** Text shown **
He was a healthy eight month old baby boy. Making bubble’s with his saliva, making incomprehensible noises like all babies his age usually do. Trying to crawl and pull everything in his vicinity. My nephew Brain Kawonawo, was handsome and super sweet. Then he came down with a fever and that trip to the hospital that was supposed to be his salvation turned fatal.
12 years down the road, he kept coming down with flu, cough, a running stomach and the doctors kept treating the fever, or malaria or whatever it was. Until one day it occurred to one of my brothers that Brian needed to be checked for HIV.
As an underage child, the parents had to consent and get tested too. The long trip to the hospital as my sister would call it delivered the bad news. “Esther, my son is HIV positive but I am negative,” my sister called to tell me after she left hospital. I remember standing on the balcony of my office looking in the yonder as I contemplated the news. He had contracted the deadly virus through a blood transfusion that he received at the hospital when he was eight months.
This followed months of denial but also confirmation upon confirmation from doctors upon doctors that surely Brian was HIV positive and actually needed to start on ARVs immediately. Several months later, Brian started his ARV, as he joined high school.
Though he was HIV positive, he talked of his dreams like he would live to be 100. He had an opinion on everything and always argued (in a positive way) with his mother about everything including why he should have potato chips and not rice for dinner. He had a lot of life flowing in him. He believed God, trusted him for his healing even when his condition sometimes detoriated and we all lost faith. He went to church every Sunday. Went to school and strived to be the best. Contested for any leadership position that he wanted. Nothing could stop him.
Then one day, he felt too healthy and decided the ARVs were not necessary anymore. He stopped taking the medicine without his mother and his councillor’s knowledge. That was the beginning of the end of the second chance that God and the ARVs had given him. Brian came down with a host of complications that led to his death at 18 years. Two weeks ago, he was laid to rest and I wasn’t there.
But I will always remember how his face lit up when he saw me. How he always gave me an update of what is happening in his life. He always kept for me roasted ground nuts because he knew I loved them. He cared for me just as he cared for all his aunties and uncles. His life and death has taught me that God is a God of a second chance but our second chances should not be squandered.
Brian I know you are one of the angels in heaven and one of the stars that brighten our dark skies. Until we meet again in heaven…I love you and will miss you.
As I write this, I think of the second chances that people get through ARVs and why they shouldn’t be squandered and also the people in power shouldn’t embezzle the Global Fund monies which are used to buy such expensive drugs like it is in Uganda.
And also I think of the fact that so many people are affected by the HIV and AIDS scourge in one way or another and whether it is a son, nephew, parent, friend, we all need to support each other and make our generation an HIV free generation. The ball is in our hands!

** Required work **
1. In the post about Brian, how did he contract HIV?
2. Reproduce the post about Brian from "But I will always" up to and including "is in Uganda.".

** Records provided **
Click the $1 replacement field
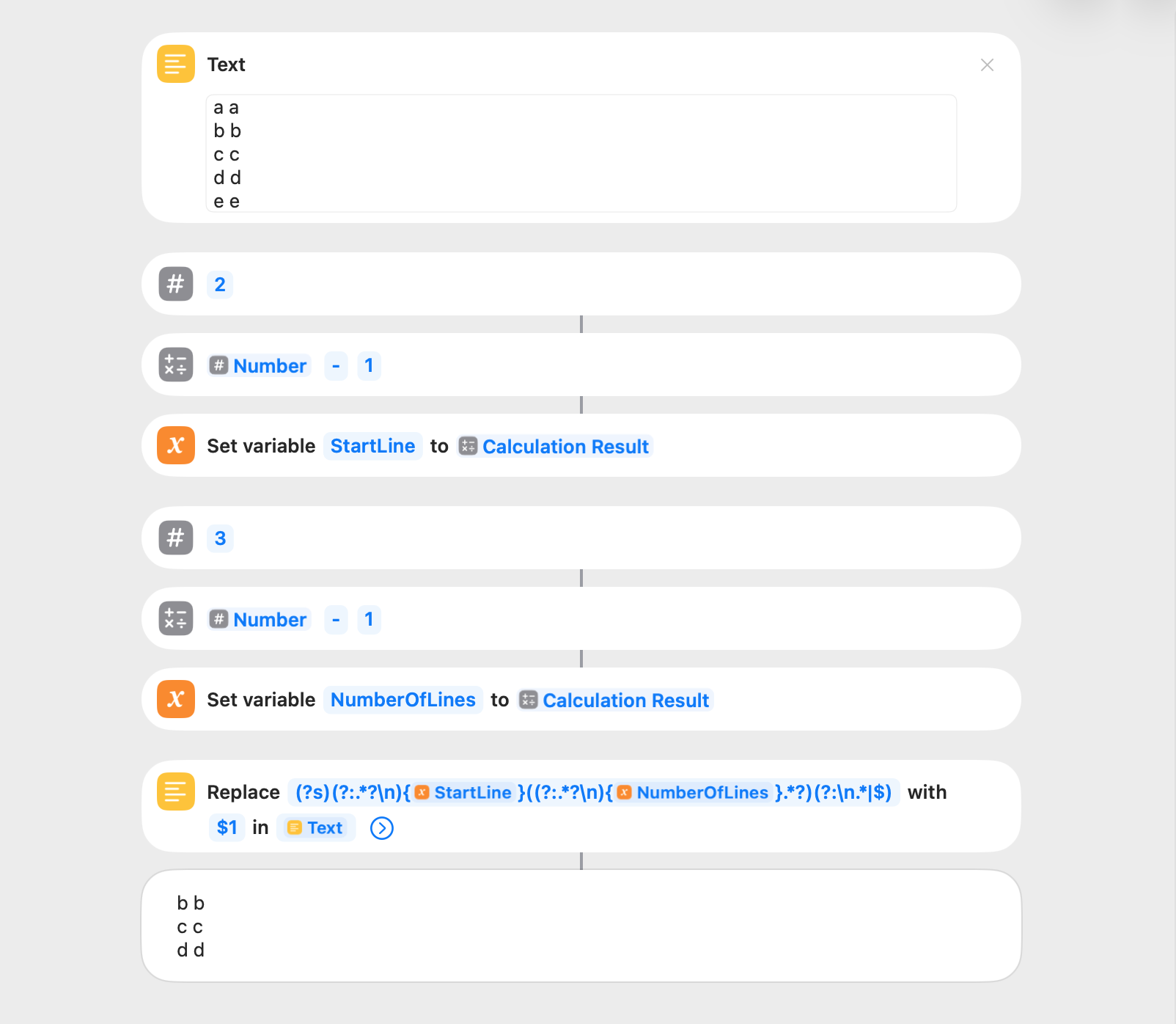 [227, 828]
---
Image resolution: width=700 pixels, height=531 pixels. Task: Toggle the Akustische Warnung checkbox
...
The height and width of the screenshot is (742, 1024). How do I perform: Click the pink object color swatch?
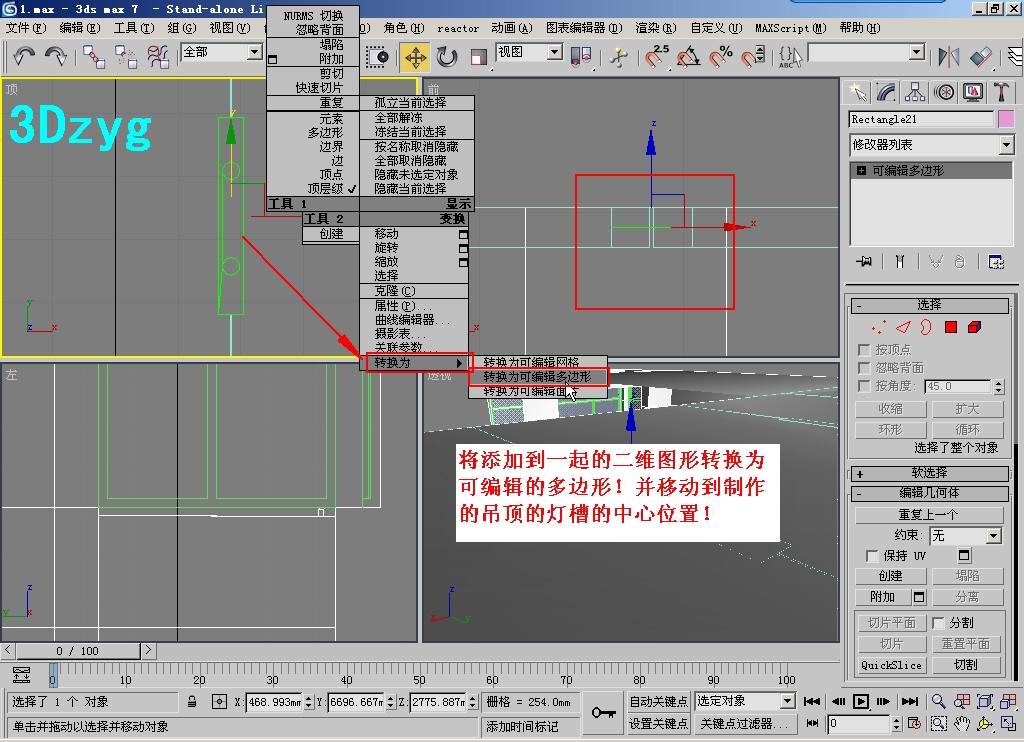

** Answer list **
1. Through a blood transfusion he received at the hospital when he was eight months old.

2.
But I will always remember how his face lit up when he saw me. How he always gave me an update of what is happening in his life. He always kept for me roasted ground nuts because he knew I loved them. He cared for me just as he cared for all his aunties and uncles. His life and death has taught me that God is a God of a second chance but our second chances should not be squandered.
Brian I know you are one of the angels in heaven and one of the stars that brighten our dark skies. Until we meet again in heaven…I love you and will miss you.
As I write this, I think of the second chances that people get through ARVs and why they shouldn’t be squandered and also the people in power shouldn’t embezzle the Global Fund monies which are used to buy such expensive drugs like it is in Uganda.